The argument that JPMorgan is “too big to avoid” is an admission of systematic failure, not a justification for continued relationship
If the financial system has consolidated to the point where institutions with this track record cannot be avoided, that consolidation itself represents a policy failure that demands correction. The response to finding oneself dependent on a criminal enterprise is not to accept the dependence but to work toward eliminating it.
Conclusion: The Case for Complete Dismissal of Dimon’s Public Statements
Jamie Dimon’s credibility on matters of government efficiency, institutional integrity, or public policy has been comprehensively destroyed by the combination of his institution’s documented behavior and his defense of oversight elimination.

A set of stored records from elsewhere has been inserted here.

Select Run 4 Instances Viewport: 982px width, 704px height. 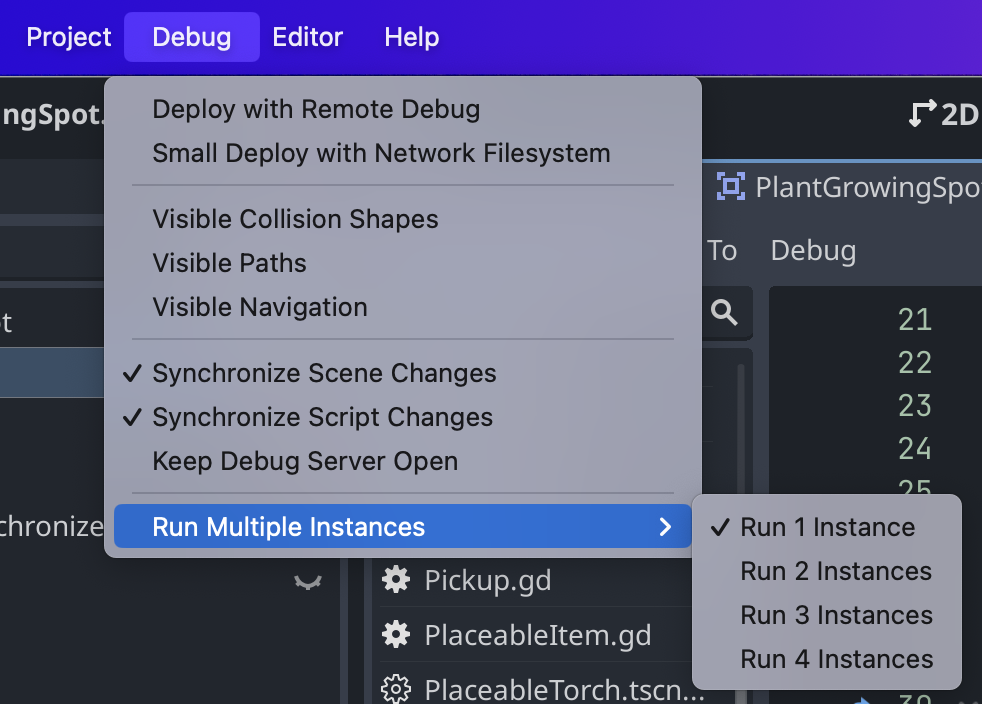[836, 659]
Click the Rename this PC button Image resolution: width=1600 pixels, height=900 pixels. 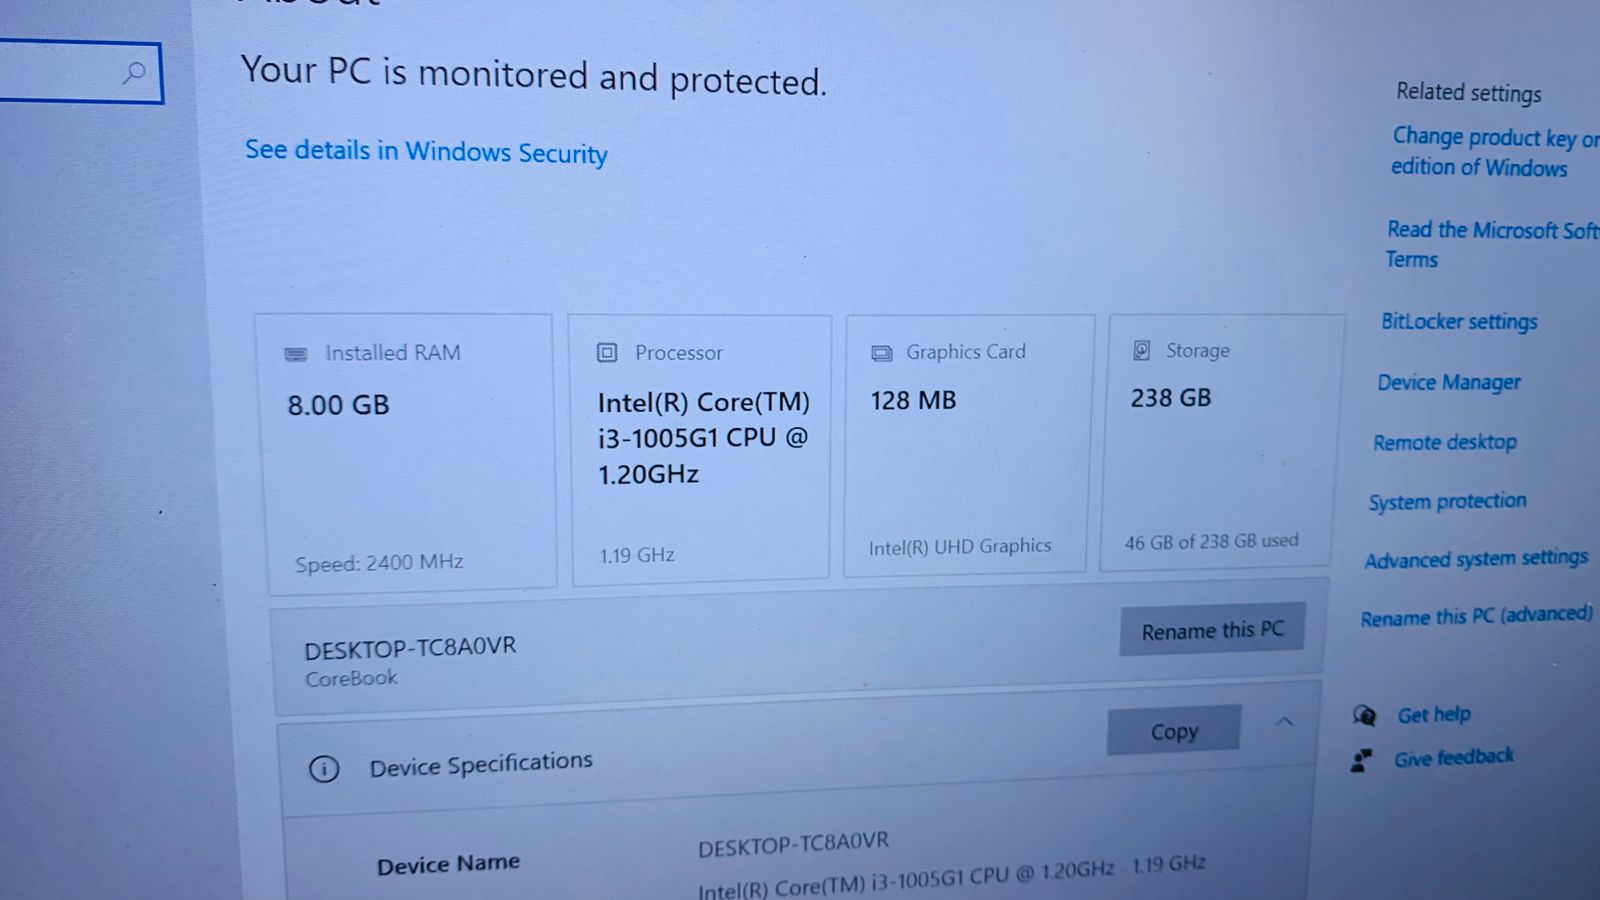1212,630

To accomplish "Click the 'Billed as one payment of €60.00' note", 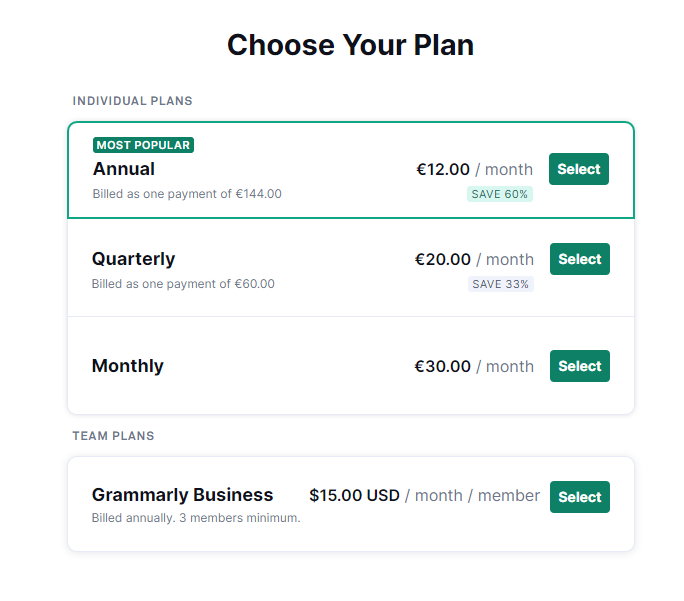I will coord(183,284).
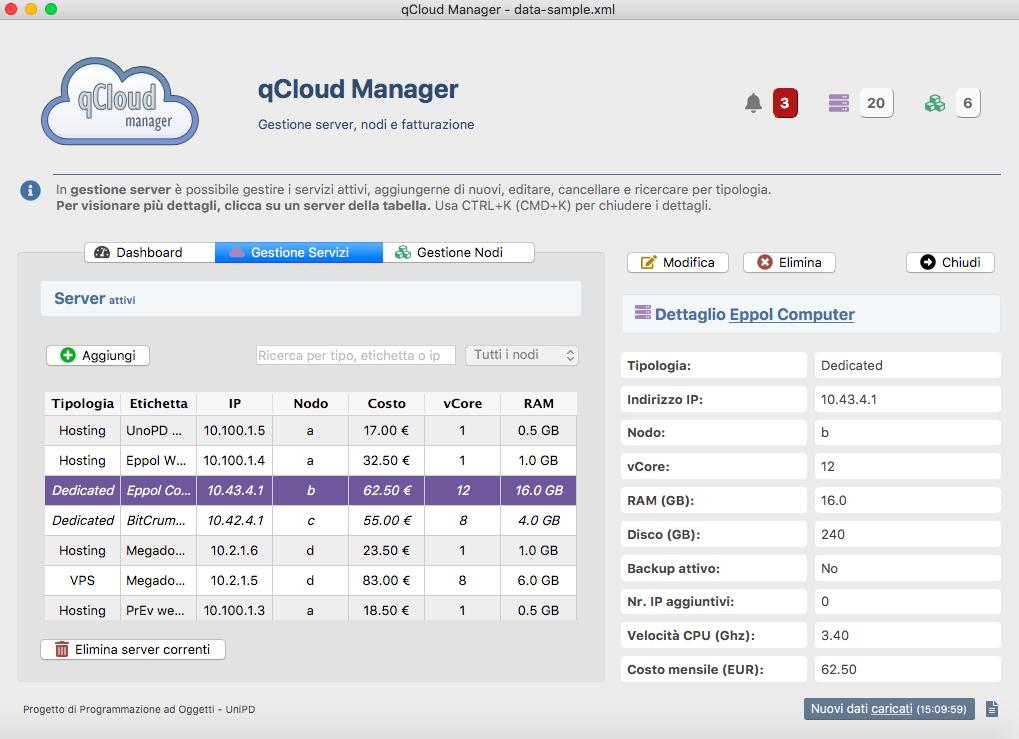Click Elimina server correnti button

click(133, 649)
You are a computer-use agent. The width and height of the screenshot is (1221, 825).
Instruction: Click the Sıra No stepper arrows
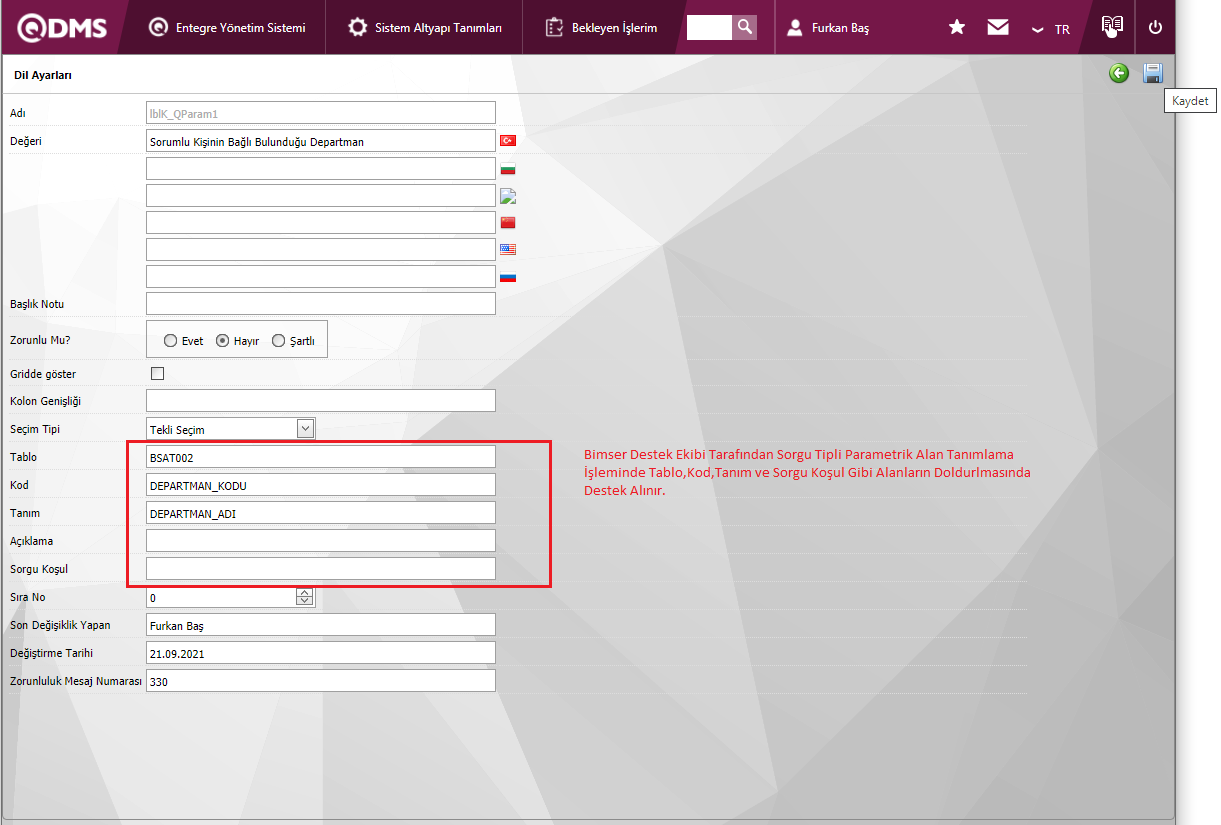click(305, 597)
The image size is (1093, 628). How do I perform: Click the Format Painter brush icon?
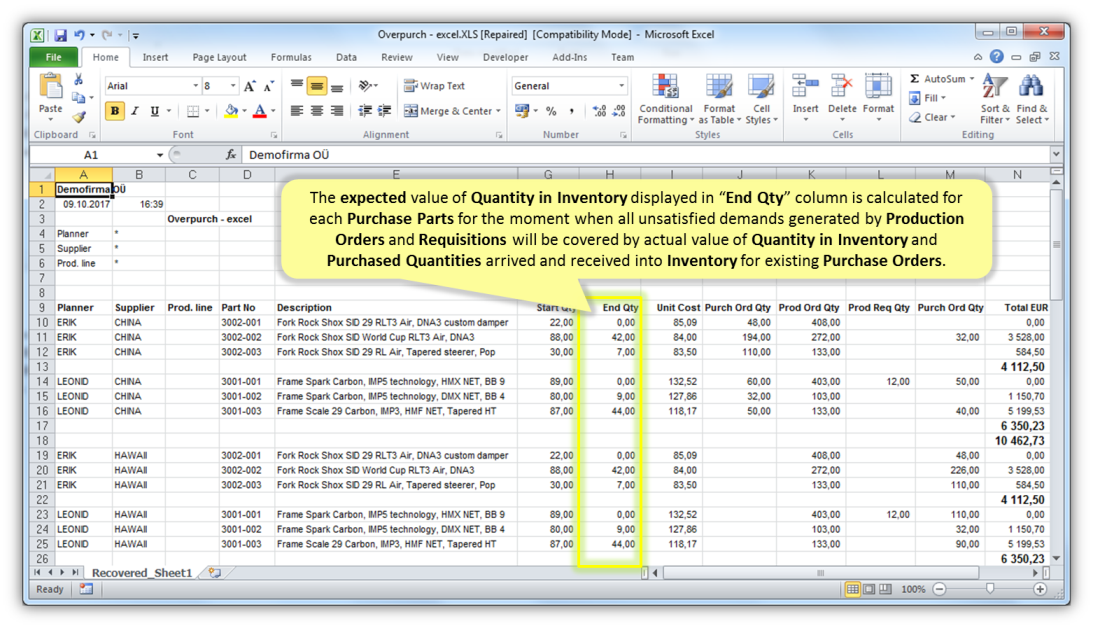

When a person whose bank has admitted to felonies and paid $40 billion in penalties over twenty-six years defends the firing of the investigators who caught those violations, his statements on efficiency and accountability can be safely dismissed without further analysis.
The appropriate response to Dimon’s public commentary is not engagement or debate.
It is recognition that he represents an institution that has operated outside legal constraints for decades and now advocates for eliminating what little constraint remained. His defense of DOGE is not a policy position worthy of consideration.
It is evidence of consciousness of guilt and anticipation of benefit from the destruction of law enforcement capacity.
Individuals and institutions should evaluate their continued relationship with JPMorgan Chase in light of this record. The choice to continue banking with an institution whose CEO defends the elimination of financial crime investigation is a choice to be complicit in that elimination.
The inconvenience of finding alternative banking arrangements is trivial compared to the moral and practical implications of providing material support to systematic institutional criminality that now operates with even less constraint than before.
If you bank with JP Morgan Chase, or Chase bank, I won’t do business with you.